• TASK DESCRIPTION
Rewrite the lines of the material from the line with "You are a GUI" through the end, changing "screenshot" to "screen image" and keeping everything else the same. Leave the pictures out of your answer.

• Screen grounding material
——
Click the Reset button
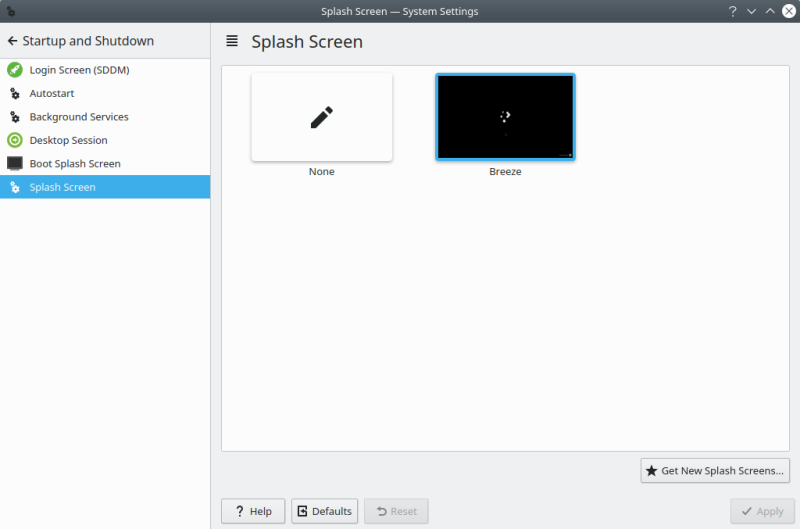The width and height of the screenshot is (800, 529). pyautogui.click(x=396, y=511)
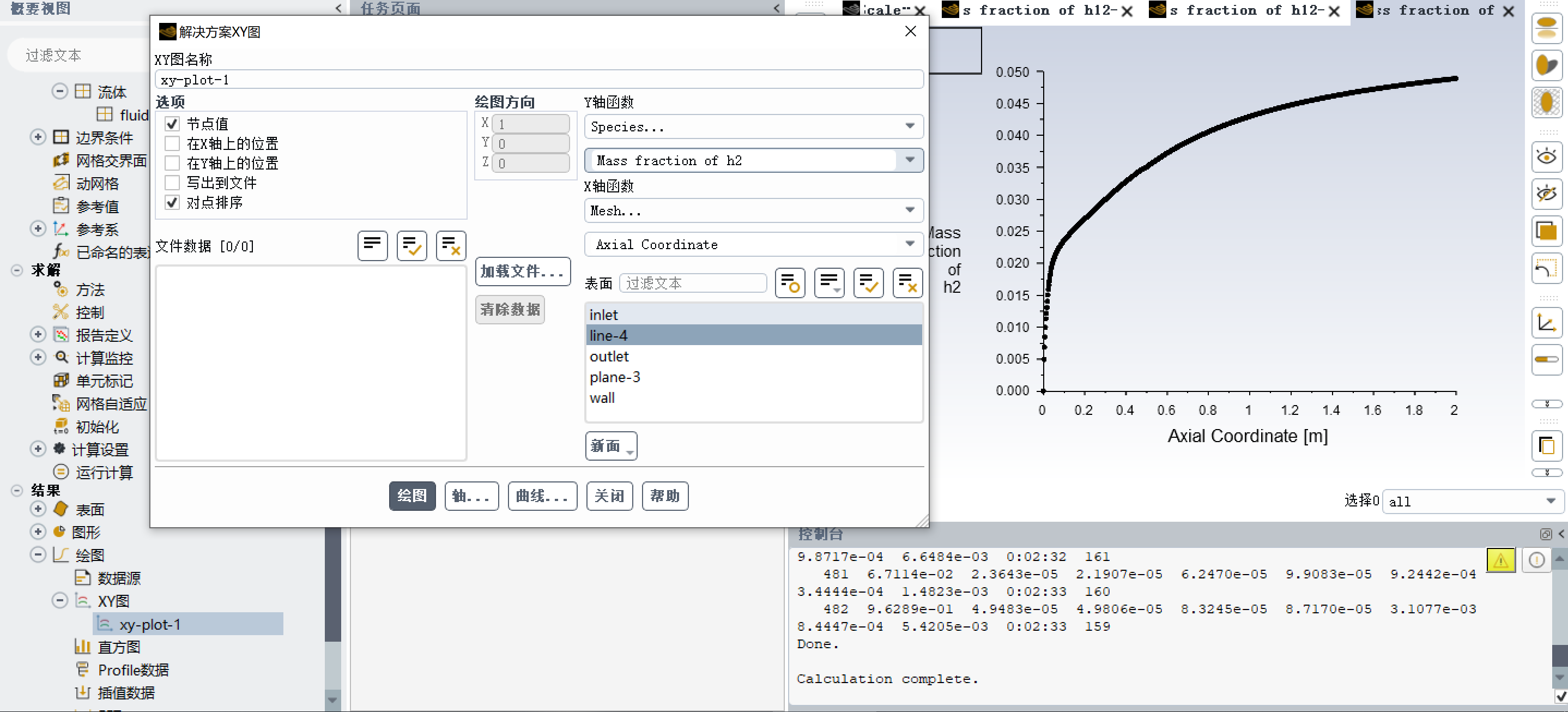Toggle 节点值 checkbox
The width and height of the screenshot is (1568, 712).
click(x=172, y=124)
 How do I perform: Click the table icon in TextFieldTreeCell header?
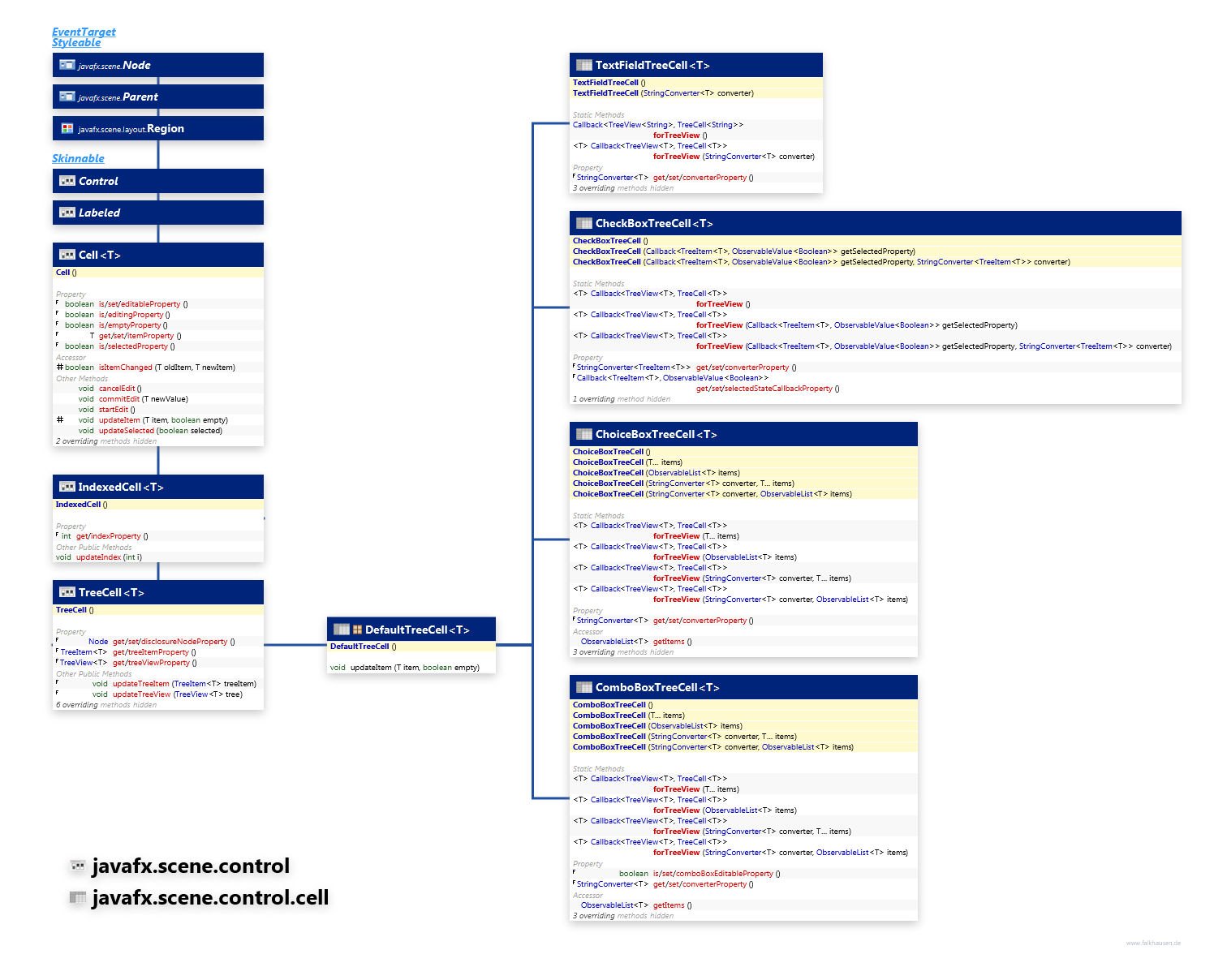[x=583, y=65]
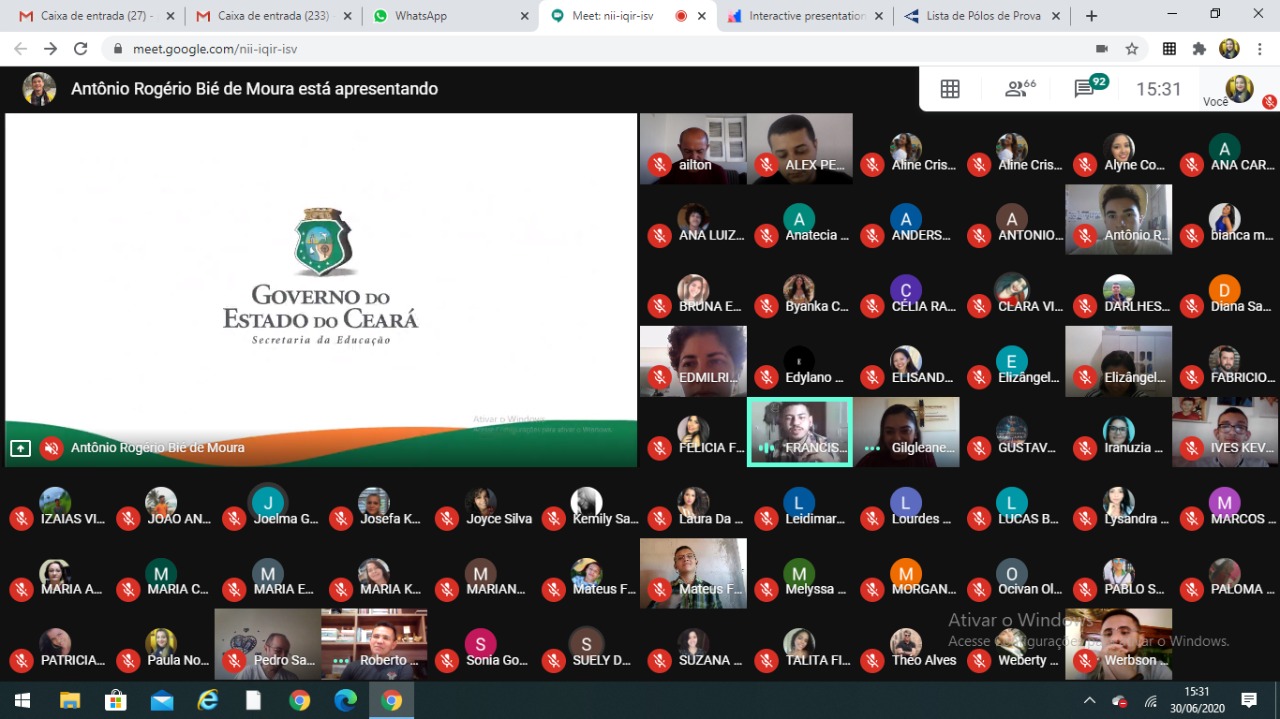The width and height of the screenshot is (1280, 719).
Task: Switch to the WhatsApp tab
Action: [x=448, y=16]
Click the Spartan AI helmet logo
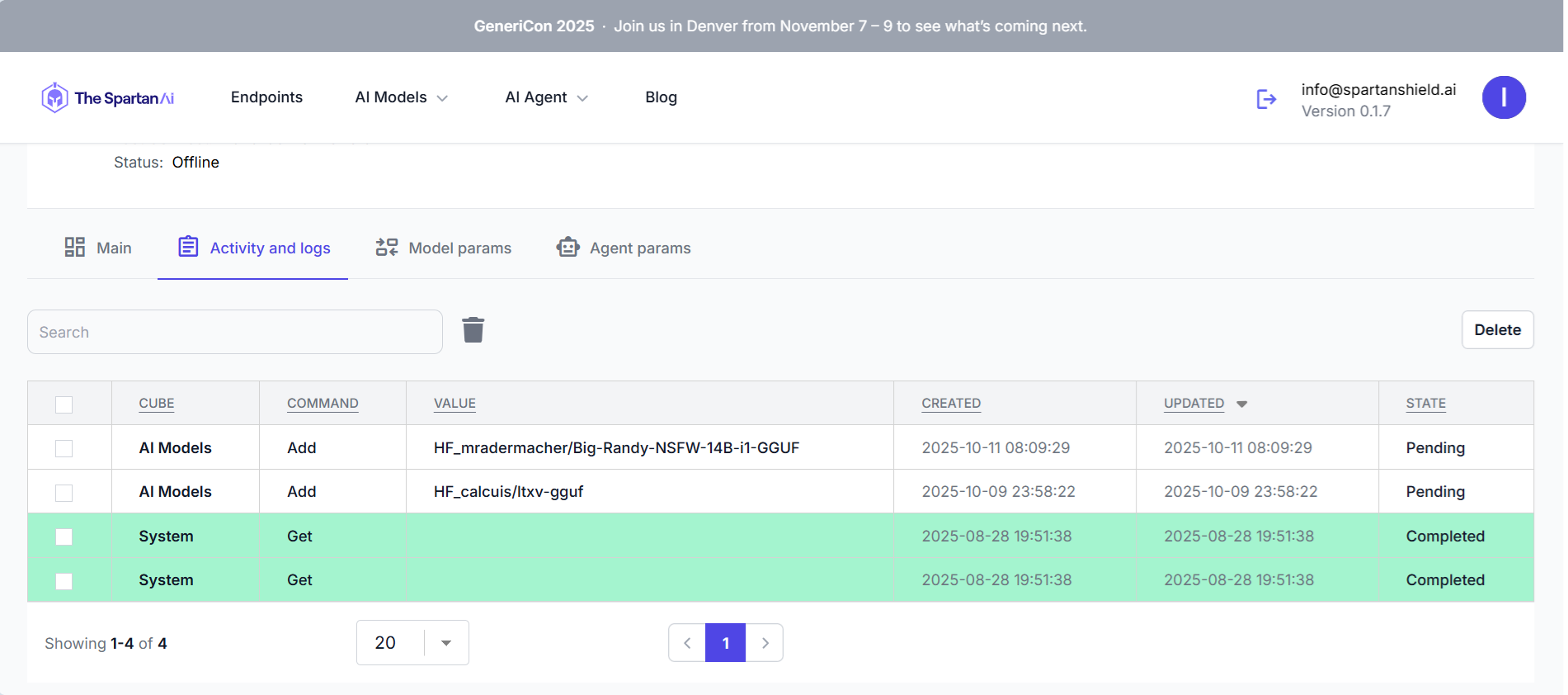1568x695 pixels. pos(54,97)
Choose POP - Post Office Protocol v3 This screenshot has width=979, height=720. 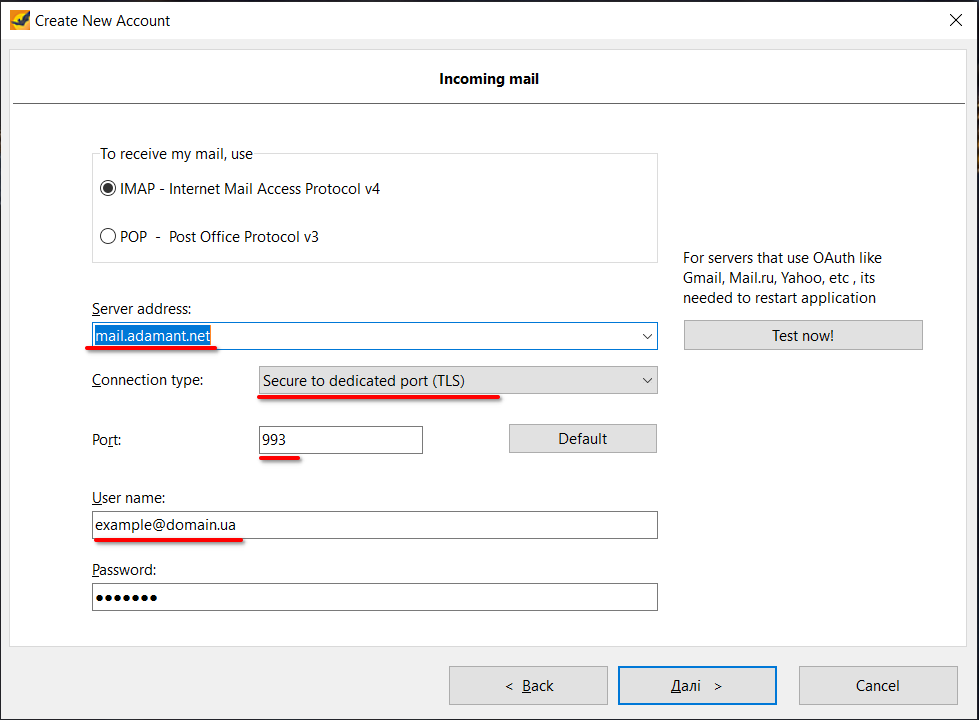pos(109,237)
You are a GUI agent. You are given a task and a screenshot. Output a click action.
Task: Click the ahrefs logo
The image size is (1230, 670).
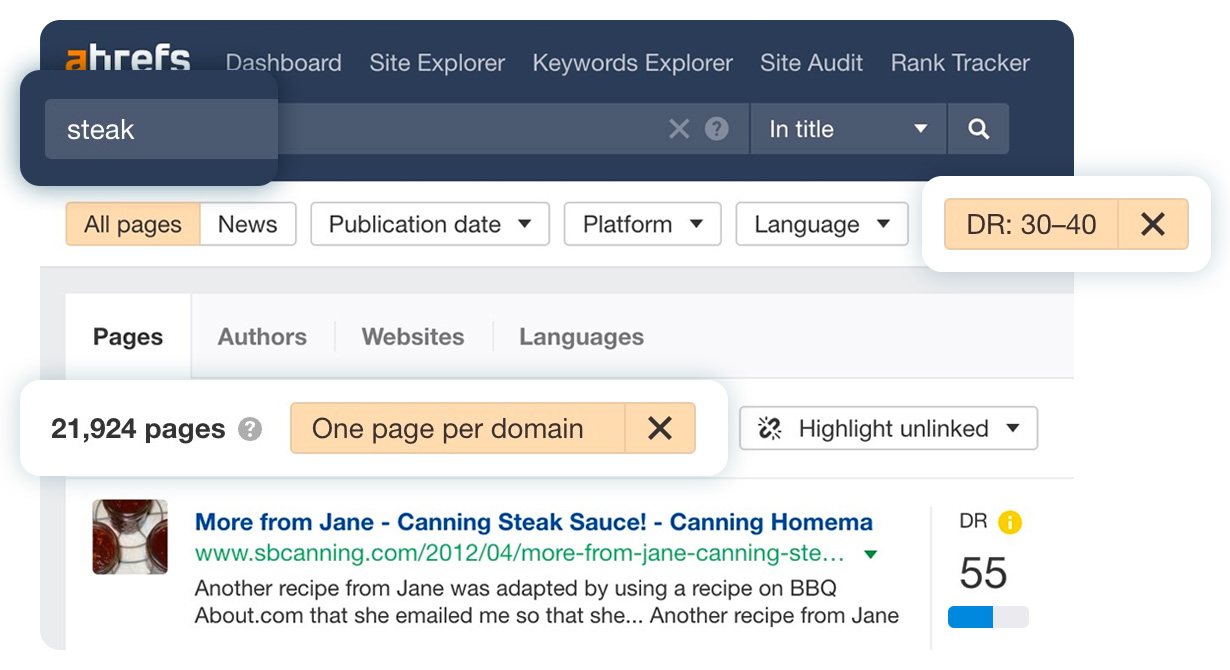click(126, 60)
——
• RESPONSE
You are a GUI agent. You are given a task and a screen image. Output a click action.
Task: Click the ahrefs logo
The image size is (1230, 670).
click(126, 60)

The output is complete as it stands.